A few words on racism

This is a little late for International Blog Against Racism Week, but since that should be every week, I bring you the following story Shannon spotted on the CBC news page this morning: Quebec bar owner fined for refusing black customers.

In brief: two black men refused service in 2003 went to the media. The Journal de Montréal (a local tabloid, tending to sensationalism) sent a reporter back to the bar with him, where they were again refused service, but this time the reporter recorded the exchange. Eventually, an anti-racism group filed a complaint to the Human Rights Commission on their behalf, and today the legal proceedings culminated in a $25,000 fine for the bar.

A success story? Not really. First, the Journal sent a white reporter who was disguised by a makeup expert (one can only assume they don’t have any black reporters on staff). This white guy then spent a week in makeup for a series on racism in Montréal, in which he concluded that the bar owner “wasn’t trying to be mean, it was just ignorance… it was an isolated act, you don’t see much of that in Montréal”. However, the racial slurs the article quoted seemed pretty mean to me, and how can the claim that this is an “isolated act” be taken seriously coming from someone who was black for just one week?

Shannon and I have both observed more overt racism here in Montréal than we did in southern Ontario. Of course, not being the target of most of it, it’s possible that people are just as racist, but are more likely to speak their minds. I can tell you I’ve seen more racist graffiti on the street here than I ever did in Ontario, including some signed with the author’s full name and phone number (!). There’s also racism expressed towards English speakers of whatever colour, and during patriotic festivals you occasionally see people circulating petitions to ban the speaking of English in public. The fact that white Québecois have more of a sense of themselves as a homogeneous ethnic group than white Ontarians, and have a strong desire to preserve their distinct culture, is probably a factor here.

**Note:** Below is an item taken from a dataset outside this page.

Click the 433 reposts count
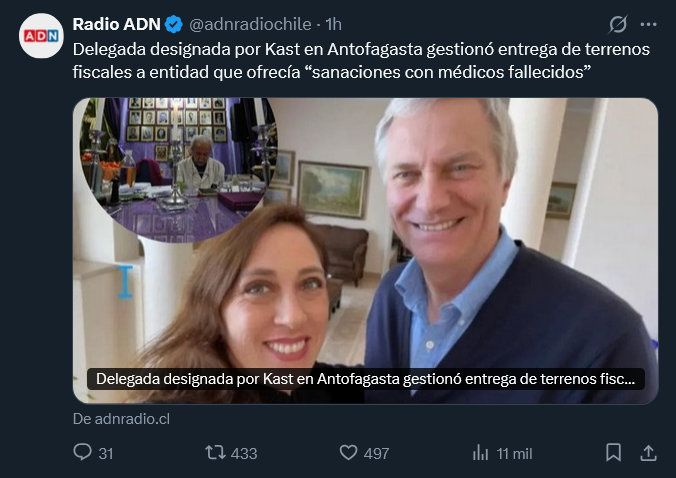point(244,453)
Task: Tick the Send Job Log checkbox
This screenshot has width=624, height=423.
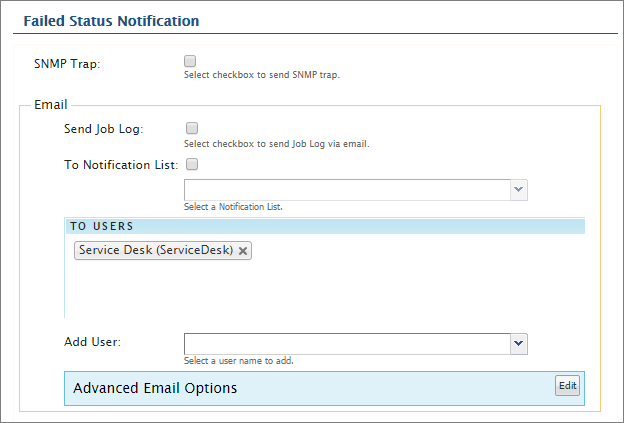Action: tap(191, 128)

In public, the Québec nationalist movement is always highly multi-culti, its leaders having realized some time ago that their people’s birth rate requires them to throw open the doors of their culture to people of other backgrounds who wish to integrate themselves into it. The ugly side of this nationalism is never very far away, though. To be clear, I’ve found the vast majority of Québecois friendly and welcoming. I see it as my duty to speak French to them, and they respond with open arms. I see graffiti as I mentioned above every few months, but hardly every day. But then, despite my complicated background I’m taken for white most places I go. What would my life be like here if I weren’t? I have no idea. Unlike that Journal reporter, I’m not going to claim to know.